Problem to solve ->
Here you must reproduce each line of the data exactly.

Given entries ->
++++

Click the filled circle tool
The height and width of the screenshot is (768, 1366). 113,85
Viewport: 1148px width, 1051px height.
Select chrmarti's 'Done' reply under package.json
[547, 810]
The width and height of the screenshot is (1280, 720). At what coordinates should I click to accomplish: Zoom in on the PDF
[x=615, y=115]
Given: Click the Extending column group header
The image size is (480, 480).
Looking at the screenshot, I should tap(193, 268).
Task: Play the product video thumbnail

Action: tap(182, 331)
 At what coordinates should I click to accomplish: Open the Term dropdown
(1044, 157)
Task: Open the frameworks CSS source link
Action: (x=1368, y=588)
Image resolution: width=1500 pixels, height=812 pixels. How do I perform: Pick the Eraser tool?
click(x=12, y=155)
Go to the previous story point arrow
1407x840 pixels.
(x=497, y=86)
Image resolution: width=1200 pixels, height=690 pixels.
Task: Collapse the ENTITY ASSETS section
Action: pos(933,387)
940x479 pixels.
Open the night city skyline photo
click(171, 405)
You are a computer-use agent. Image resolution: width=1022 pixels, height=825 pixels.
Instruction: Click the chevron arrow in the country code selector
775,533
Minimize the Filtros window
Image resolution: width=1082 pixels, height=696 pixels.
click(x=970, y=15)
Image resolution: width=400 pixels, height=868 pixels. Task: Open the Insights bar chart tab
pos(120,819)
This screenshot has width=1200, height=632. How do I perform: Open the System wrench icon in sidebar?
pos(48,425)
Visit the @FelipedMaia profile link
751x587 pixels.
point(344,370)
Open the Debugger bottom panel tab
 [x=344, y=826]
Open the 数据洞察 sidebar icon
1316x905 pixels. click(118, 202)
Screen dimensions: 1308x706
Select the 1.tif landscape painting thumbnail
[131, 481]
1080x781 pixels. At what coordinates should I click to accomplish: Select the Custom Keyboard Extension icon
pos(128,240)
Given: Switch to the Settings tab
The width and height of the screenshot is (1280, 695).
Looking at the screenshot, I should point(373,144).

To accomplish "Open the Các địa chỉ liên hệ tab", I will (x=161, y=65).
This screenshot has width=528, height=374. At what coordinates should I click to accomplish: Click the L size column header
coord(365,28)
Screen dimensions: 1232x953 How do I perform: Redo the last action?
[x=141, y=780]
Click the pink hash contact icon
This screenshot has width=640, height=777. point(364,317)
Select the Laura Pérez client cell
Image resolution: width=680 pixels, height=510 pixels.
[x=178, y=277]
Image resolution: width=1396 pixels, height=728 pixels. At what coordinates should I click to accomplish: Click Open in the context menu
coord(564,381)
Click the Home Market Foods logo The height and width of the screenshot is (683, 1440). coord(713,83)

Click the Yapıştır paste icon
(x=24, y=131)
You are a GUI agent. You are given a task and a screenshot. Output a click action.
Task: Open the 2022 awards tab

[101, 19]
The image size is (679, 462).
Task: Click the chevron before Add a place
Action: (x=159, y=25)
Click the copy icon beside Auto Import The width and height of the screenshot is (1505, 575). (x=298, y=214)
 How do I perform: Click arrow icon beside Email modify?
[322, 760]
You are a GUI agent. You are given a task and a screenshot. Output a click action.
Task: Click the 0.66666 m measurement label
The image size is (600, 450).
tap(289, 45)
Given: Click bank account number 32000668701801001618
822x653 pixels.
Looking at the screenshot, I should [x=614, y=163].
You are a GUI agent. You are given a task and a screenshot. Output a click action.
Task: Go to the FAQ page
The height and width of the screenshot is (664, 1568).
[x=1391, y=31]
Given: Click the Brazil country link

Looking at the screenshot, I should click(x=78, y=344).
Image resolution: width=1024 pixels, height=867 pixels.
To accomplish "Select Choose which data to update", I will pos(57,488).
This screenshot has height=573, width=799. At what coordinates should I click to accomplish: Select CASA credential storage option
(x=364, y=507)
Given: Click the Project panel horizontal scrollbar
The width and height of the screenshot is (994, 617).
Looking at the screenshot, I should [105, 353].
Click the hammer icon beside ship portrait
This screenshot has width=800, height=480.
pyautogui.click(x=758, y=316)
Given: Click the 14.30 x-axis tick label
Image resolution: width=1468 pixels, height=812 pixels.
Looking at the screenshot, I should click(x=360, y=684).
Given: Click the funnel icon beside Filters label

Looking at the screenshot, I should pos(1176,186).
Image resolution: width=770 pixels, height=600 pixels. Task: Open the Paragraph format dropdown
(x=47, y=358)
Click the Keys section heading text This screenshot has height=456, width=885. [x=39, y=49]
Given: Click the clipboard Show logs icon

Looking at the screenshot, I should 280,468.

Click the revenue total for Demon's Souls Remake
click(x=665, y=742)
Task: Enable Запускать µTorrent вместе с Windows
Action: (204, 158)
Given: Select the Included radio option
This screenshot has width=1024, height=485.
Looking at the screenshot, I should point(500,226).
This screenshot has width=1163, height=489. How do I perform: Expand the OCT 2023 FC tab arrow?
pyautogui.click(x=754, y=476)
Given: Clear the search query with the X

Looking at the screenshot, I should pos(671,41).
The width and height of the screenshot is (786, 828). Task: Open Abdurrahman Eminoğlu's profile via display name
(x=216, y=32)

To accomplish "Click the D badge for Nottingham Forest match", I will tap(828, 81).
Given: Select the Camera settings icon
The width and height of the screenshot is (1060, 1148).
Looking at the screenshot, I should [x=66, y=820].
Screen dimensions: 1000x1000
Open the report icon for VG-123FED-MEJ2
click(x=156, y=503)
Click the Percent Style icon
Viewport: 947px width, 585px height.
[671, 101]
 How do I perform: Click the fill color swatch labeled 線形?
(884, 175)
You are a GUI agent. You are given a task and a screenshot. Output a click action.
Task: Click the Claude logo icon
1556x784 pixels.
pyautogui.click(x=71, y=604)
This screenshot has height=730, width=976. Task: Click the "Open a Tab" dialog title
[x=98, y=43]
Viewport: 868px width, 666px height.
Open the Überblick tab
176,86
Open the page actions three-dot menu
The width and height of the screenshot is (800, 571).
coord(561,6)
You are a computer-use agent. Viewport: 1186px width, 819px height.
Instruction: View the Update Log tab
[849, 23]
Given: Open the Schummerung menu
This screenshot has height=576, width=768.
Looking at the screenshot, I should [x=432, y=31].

++++

Response below ->
Click the filled circle tool
The height and width of the screenshot is (768, 1366). 113,85
Viewport: 1148px width, 1051px height.
Select chrmarti's 'Done' reply under package.json
[547, 810]
The width and height of the screenshot is (1280, 720). At what coordinates should I click to accomplish: Zoom in on the PDF
[x=615, y=115]
Given: Click the Extending column group header
The image size is (480, 480).
Looking at the screenshot, I should tap(193, 268).
Task: Play the product video thumbnail

Action: tap(182, 331)
 At what coordinates should I click to accomplish: Open the Term dropdown
(1044, 157)
Task: Open the frameworks CSS source link
Action: (x=1368, y=588)
Image resolution: width=1500 pixels, height=812 pixels. How do I perform: Pick the Eraser tool?
click(x=12, y=155)
Go to the previous story point arrow
1407x840 pixels.
(x=497, y=86)
Image resolution: width=1200 pixels, height=690 pixels.
Task: Collapse the ENTITY ASSETS section
Action: pos(933,387)
940x479 pixels.
Open the night city skyline photo
click(171, 405)
You are a computer-use agent. Image resolution: width=1022 pixels, height=825 pixels.
Instruction: Click the chevron arrow in the country code selector
775,533
Minimize the Filtros window
Image resolution: width=1082 pixels, height=696 pixels.
click(x=970, y=15)
Image resolution: width=400 pixels, height=868 pixels. Task: Open the Insights bar chart tab
pos(120,819)
This screenshot has width=1200, height=632. How do I perform: Open the System wrench icon in sidebar?
pos(48,425)
Visit the @FelipedMaia profile link
751x587 pixels.
point(344,370)
Open the Debugger bottom panel tab
 [x=344, y=826]
Open the 数据洞察 sidebar icon
1316x905 pixels. click(118, 202)
Screen dimensions: 1308x706
Select the 1.tif landscape painting thumbnail
[131, 481]
1080x781 pixels. At what coordinates should I click to accomplish: Select the Custom Keyboard Extension icon
pos(128,240)
Given: Switch to the Settings tab
The width and height of the screenshot is (1280, 695).
Looking at the screenshot, I should point(373,144).

To accomplish "Open the Các địa chỉ liên hệ tab", I will (x=161, y=65).
This screenshot has width=528, height=374. At what coordinates should I click to accomplish: Click the L size column header
coord(365,28)
Screen dimensions: 1232x953 How do I perform: Redo the last action?
[x=141, y=780]
Click the pink hash contact icon
This screenshot has width=640, height=777. point(364,317)
Select the Laura Pérez client cell
Image resolution: width=680 pixels, height=510 pixels.
[x=178, y=277]
Image resolution: width=1396 pixels, height=728 pixels. At what coordinates should I click to accomplish: Click Open in the context menu
coord(564,381)
Click the Home Market Foods logo The height and width of the screenshot is (683, 1440). coord(713,83)

Click the Yapıştır paste icon
(x=24, y=131)
You are a GUI agent. You are given a task and a screenshot. Output a click action.
Task: Open the 2022 awards tab

[101, 19]
The image size is (679, 462).
Task: Click the chevron before Add a place
Action: (x=159, y=25)
Click the copy icon beside Auto Import The width and height of the screenshot is (1505, 575). (x=298, y=214)
 How do I perform: Click arrow icon beside Email modify?
[322, 760]
You are a GUI agent. You are given a task and a screenshot. Output a click action.
Task: Click the 0.66666 m measurement label
The image size is (600, 450).
tap(289, 45)
Given: Click bank account number 32000668701801001618
822x653 pixels.
Looking at the screenshot, I should [x=614, y=163].
You are a GUI agent. You are given a task and a screenshot. Output a click action.
Task: Go to the FAQ page
The height and width of the screenshot is (664, 1568).
[x=1391, y=31]
Given: Click the Brazil country link

Looking at the screenshot, I should click(x=78, y=344).
Image resolution: width=1024 pixels, height=867 pixels.
To accomplish "Select Choose which data to update", I will pos(57,488).
This screenshot has height=573, width=799. At what coordinates should I click to accomplish: Select CASA credential storage option
(x=364, y=507)
Given: Click the Project panel horizontal scrollbar
The width and height of the screenshot is (994, 617).
Looking at the screenshot, I should [105, 353].
Click the hammer icon beside ship portrait
This screenshot has width=800, height=480.
pyautogui.click(x=758, y=316)
Given: Click the 14.30 x-axis tick label
Image resolution: width=1468 pixels, height=812 pixels.
Looking at the screenshot, I should click(x=360, y=684).
Given: Click the funnel icon beside Filters label

Looking at the screenshot, I should pos(1176,186).
Image resolution: width=770 pixels, height=600 pixels. Task: Open the Paragraph format dropdown
(x=47, y=358)
Click the Keys section heading text This screenshot has height=456, width=885. [x=39, y=49]
Given: Click the clipboard Show logs icon

Looking at the screenshot, I should 280,468.

Click the revenue total for Demon's Souls Remake
click(x=665, y=742)
Task: Enable Запускать µTorrent вместе с Windows
Action: (204, 158)
Given: Select the Included radio option
This screenshot has width=1024, height=485.
Looking at the screenshot, I should point(500,226).
This screenshot has width=1163, height=489. How do I perform: Expand the OCT 2023 FC tab arrow?
pyautogui.click(x=754, y=476)
Given: Clear the search query with the X

Looking at the screenshot, I should pos(671,41).
The width and height of the screenshot is (786, 828). Task: Open Abdurrahman Eminoğlu's profile via display name
(x=216, y=32)

To accomplish "Click the D badge for Nottingham Forest match", I will tap(828, 81).
Given: Select the Camera settings icon
The width and height of the screenshot is (1060, 1148).
Looking at the screenshot, I should [x=66, y=820].
Screen dimensions: 1000x1000
Open the report icon for VG-123FED-MEJ2
click(x=156, y=503)
Click the Percent Style icon
Viewport: 947px width, 585px height.
[671, 101]
 How do I perform: Click the fill color swatch labeled 線形?
(884, 175)
You are a GUI agent. You are given a task and a screenshot. Output a click action.
Task: Click the Claude logo icon
1556x784 pixels.
pyautogui.click(x=71, y=604)
This screenshot has height=730, width=976. Task: Click the "Open a Tab" dialog title
[x=98, y=43]
Viewport: 868px width, 666px height.
Open the Überblick tab
176,86
Open the page actions three-dot menu
The width and height of the screenshot is (800, 571).
coord(561,6)
You are a computer-use agent. Viewport: 1186px width, 819px height.
Instruction: View the Update Log tab
[849, 23]
Given: Open the Schummerung menu
This screenshot has height=576, width=768.
Looking at the screenshot, I should [x=432, y=31].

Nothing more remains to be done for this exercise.